* _Task details_
List each line in the entries below that contains the word "size". Case counts.

* _Stored data_
= = = = = = =

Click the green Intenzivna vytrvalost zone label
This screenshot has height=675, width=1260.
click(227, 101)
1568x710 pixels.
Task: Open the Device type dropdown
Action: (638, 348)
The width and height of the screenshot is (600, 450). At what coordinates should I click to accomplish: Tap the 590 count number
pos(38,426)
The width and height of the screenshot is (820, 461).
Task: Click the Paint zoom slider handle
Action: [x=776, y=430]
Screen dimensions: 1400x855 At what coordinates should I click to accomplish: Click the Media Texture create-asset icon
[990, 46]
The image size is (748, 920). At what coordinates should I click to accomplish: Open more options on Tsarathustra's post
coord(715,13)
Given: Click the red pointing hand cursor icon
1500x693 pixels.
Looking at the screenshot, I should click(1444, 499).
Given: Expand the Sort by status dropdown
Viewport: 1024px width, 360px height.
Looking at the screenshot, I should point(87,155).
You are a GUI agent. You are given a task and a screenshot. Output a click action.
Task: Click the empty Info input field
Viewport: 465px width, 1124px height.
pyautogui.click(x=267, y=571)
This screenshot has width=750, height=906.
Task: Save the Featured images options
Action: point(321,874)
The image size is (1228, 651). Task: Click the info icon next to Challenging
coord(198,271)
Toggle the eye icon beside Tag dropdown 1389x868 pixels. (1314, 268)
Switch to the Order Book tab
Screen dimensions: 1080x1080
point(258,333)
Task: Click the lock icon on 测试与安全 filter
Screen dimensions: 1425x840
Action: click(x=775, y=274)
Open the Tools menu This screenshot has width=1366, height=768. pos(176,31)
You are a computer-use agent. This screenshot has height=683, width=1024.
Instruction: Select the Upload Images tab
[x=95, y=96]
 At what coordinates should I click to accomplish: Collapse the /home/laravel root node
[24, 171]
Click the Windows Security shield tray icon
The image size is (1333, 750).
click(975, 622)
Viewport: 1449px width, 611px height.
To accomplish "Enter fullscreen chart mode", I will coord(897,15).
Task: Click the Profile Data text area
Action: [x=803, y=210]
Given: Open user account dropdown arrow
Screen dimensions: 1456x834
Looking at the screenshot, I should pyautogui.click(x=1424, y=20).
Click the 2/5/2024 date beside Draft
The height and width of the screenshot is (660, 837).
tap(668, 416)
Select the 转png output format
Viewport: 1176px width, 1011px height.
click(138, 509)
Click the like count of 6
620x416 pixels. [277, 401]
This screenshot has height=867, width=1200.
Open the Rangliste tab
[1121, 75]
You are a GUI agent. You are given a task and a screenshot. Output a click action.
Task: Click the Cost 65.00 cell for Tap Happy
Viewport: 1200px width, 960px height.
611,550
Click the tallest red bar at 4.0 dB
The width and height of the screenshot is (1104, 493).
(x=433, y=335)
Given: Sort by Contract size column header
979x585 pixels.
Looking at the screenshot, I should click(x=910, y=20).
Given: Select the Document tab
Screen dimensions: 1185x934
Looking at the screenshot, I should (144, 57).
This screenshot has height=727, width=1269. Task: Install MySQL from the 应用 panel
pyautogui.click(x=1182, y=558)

= = = = = = =

* _Solution below_
The image size is (748, 920). At what coordinates should I click to accomplish: Open more options on Tsarathustra's post
The image size is (1228, 651). Task: Click the info icon next to Challenging
The image size is (1333, 750).
Given: Sort by Contract size column header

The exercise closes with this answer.